──────── Information shown ────────
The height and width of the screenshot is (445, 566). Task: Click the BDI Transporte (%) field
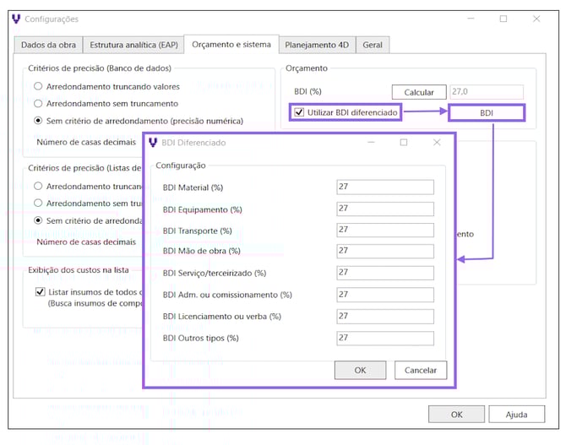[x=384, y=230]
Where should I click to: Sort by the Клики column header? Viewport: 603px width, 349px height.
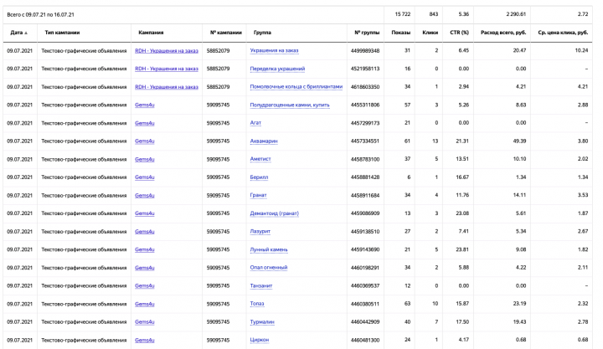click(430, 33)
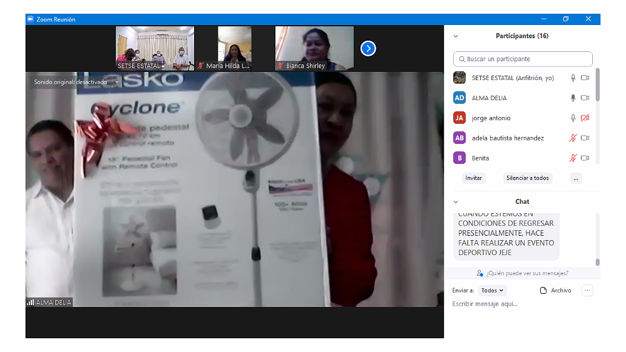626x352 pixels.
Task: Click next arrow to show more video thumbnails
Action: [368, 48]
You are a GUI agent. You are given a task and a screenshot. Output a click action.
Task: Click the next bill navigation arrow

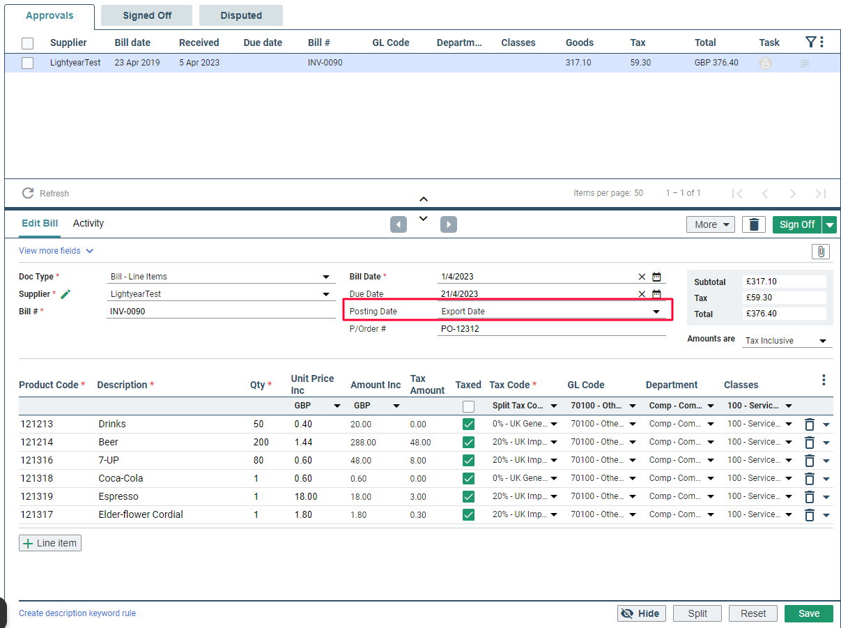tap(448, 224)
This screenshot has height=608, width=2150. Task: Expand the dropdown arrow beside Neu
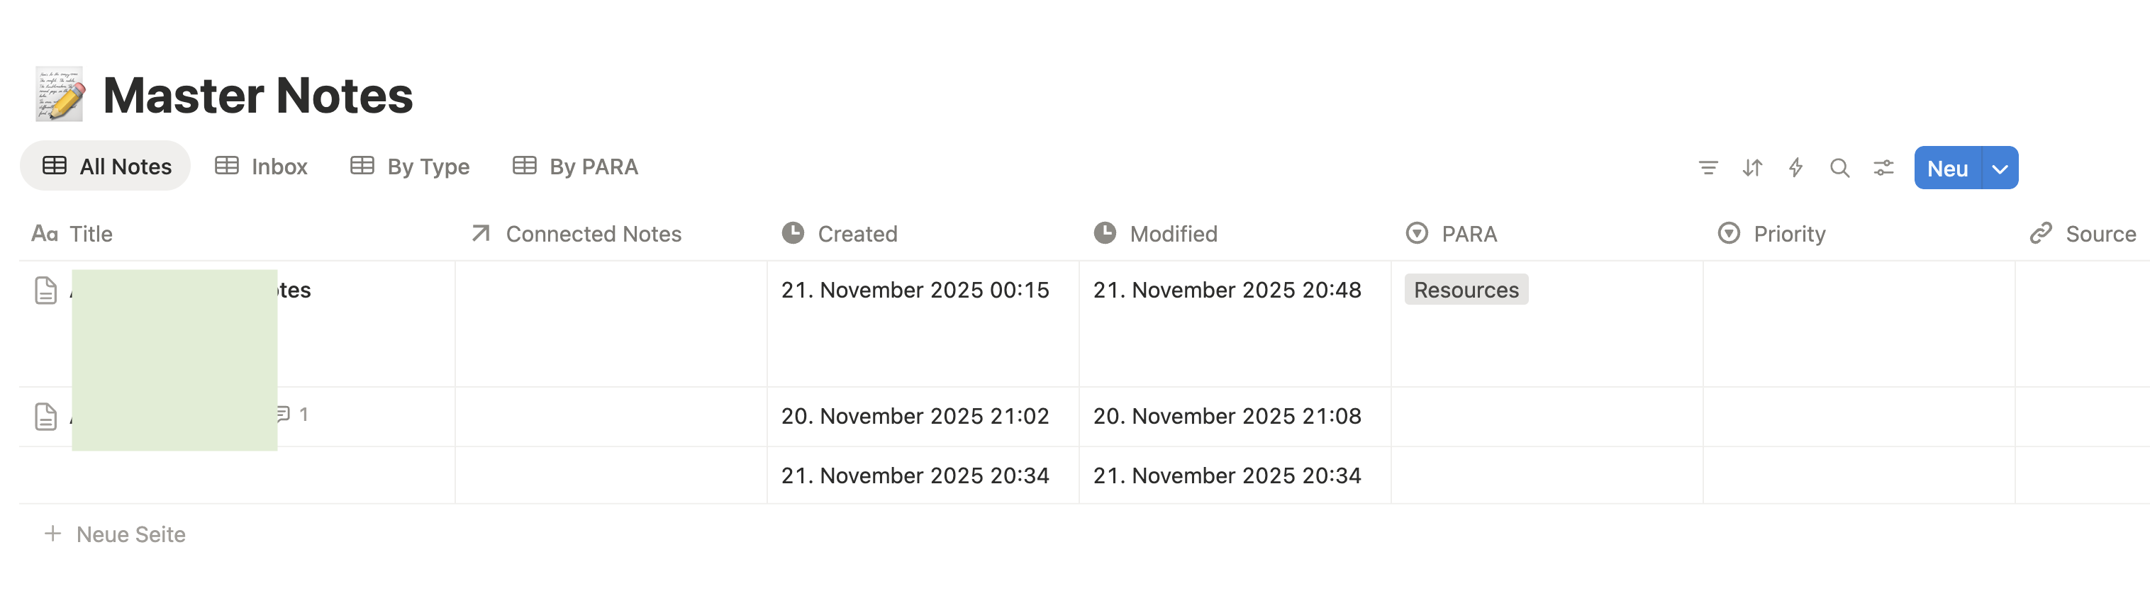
────────
Your task:
What's needed is an exact copy of every entry, free of pictures.

Task result:
The height and width of the screenshot is (445, 566). Task: Click the BDI Transporte (%) field
[x=384, y=230]
Where should I click to: Sort by the Клики column header? Viewport: 603px width, 349px height.
click(430, 33)
626x352 pixels.
Task: Click next arrow to show more video thumbnails
Action: [368, 48]
You are a GUI agent. You are given a task and a screenshot. Output a click action.
Task: Click the next bill navigation arrow

tap(448, 224)
This screenshot has height=608, width=2150. Task: Expand the dropdown arrow beside Neu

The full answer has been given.